Effects of polyethylene glycol-grafted phospholipid on the anionic magnetite nanoparticles-induced deformation and poration in giant lipid vesicles.

The hydrophilic polymer polyethylene glycol-grafted phospholipid has been used extensively in the study of artificial vesicles, nanomedicine, and antimicrobial peptides/proteins. In this research, the effects of 1,2-dioleoyl-sn-glycero-3-phosphoethanolamine-N- [methoxy (polyethylene glycol)-2000] (abbreviated PEG-DOPE) on the deformation and poration of giant unilamellar vesicles (GUVs)-induced by anionic magnetite nanoparticles (NPs) have been investigated.

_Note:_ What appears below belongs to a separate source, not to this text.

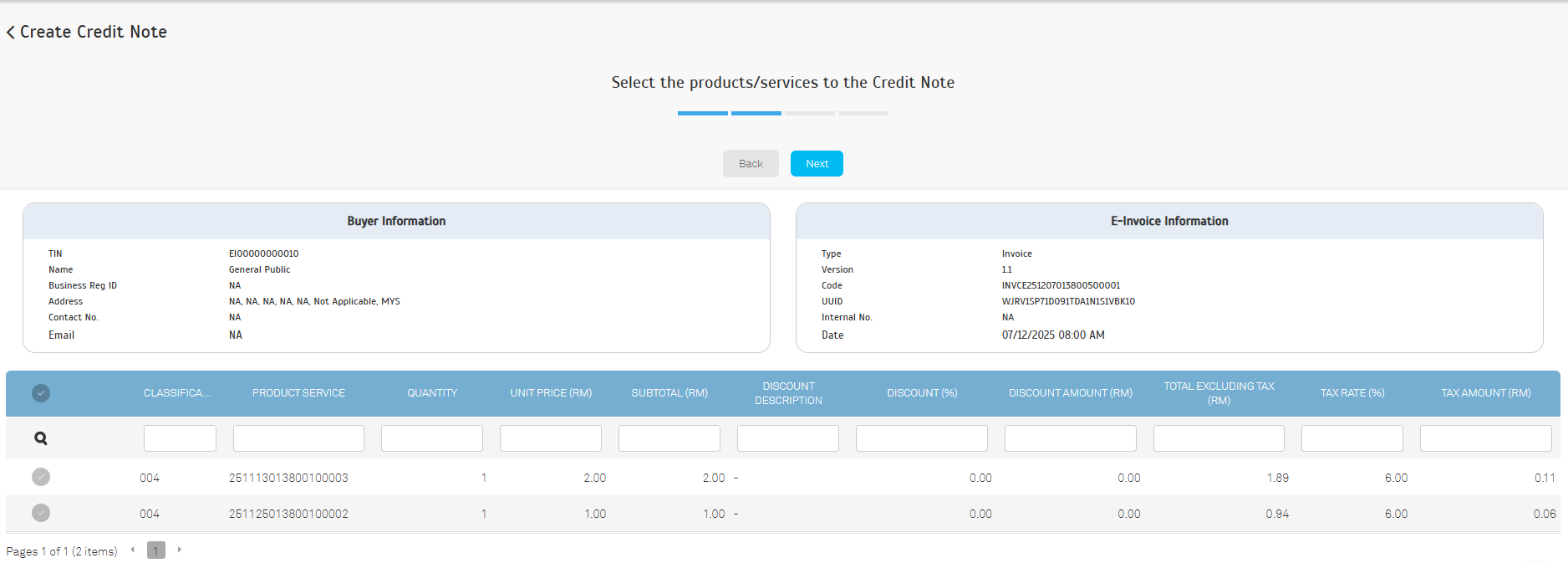Focus the Classification filter input box
This screenshot has width=1568, height=563.
[x=180, y=438]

For this, the size of the NPs used was 18 nm, and their concentration in the physiological solution was 2.00 μg/mL. GUVs were prepared using the natural swelling method comprising 1,2-dioleoyl-sn-glycero-3-phosphocholine (DOPC) and PEG-DOPE. The mole% of PEG-DOPE in the membranes were 0, 2, and 5%. The degree of deformation of the GUVs was quantified by the parameter compactness (Com), which is 1.0 for the spherical-shaped GUVs. The value of Com increases with time during the interactions of NPs with GUVs for any concentration of PEG-DOPE, but the rate of increase is significantly influenced by the PEG-DOPE concentration in the membranes. The average compactness increases with the increase of PEG-DOPE%, and after 60 min of NPs interaction, the values of average compactness for 0, 2, and 5% PEG-DOPE were 1.19 ± 0.02, 1.26 ± 0.03 and 1.35 ± 0.05, respectively. The fraction of deformation (Frd) also increased with the increase of PEG-DOPE%, and at 60 min, the values of Frd for 0 and 5% PEG-DOPE were 0.47 ± 0.02 and 0.63 ± 0.02, respectively. The fraction of poration (Frp) increased with the increase of PEG-DOPE, and at 60 min, the values of Frp for 0 and 5% PEG-DOPE were 0.25 ± 0.02 and 0.48 ± 0.02, respectively. Hence, the presence of PEG-grafted phospholipid in the membranes greatly enhances the anionic magnetite NPs-induced deformation and poration of giant vesicles.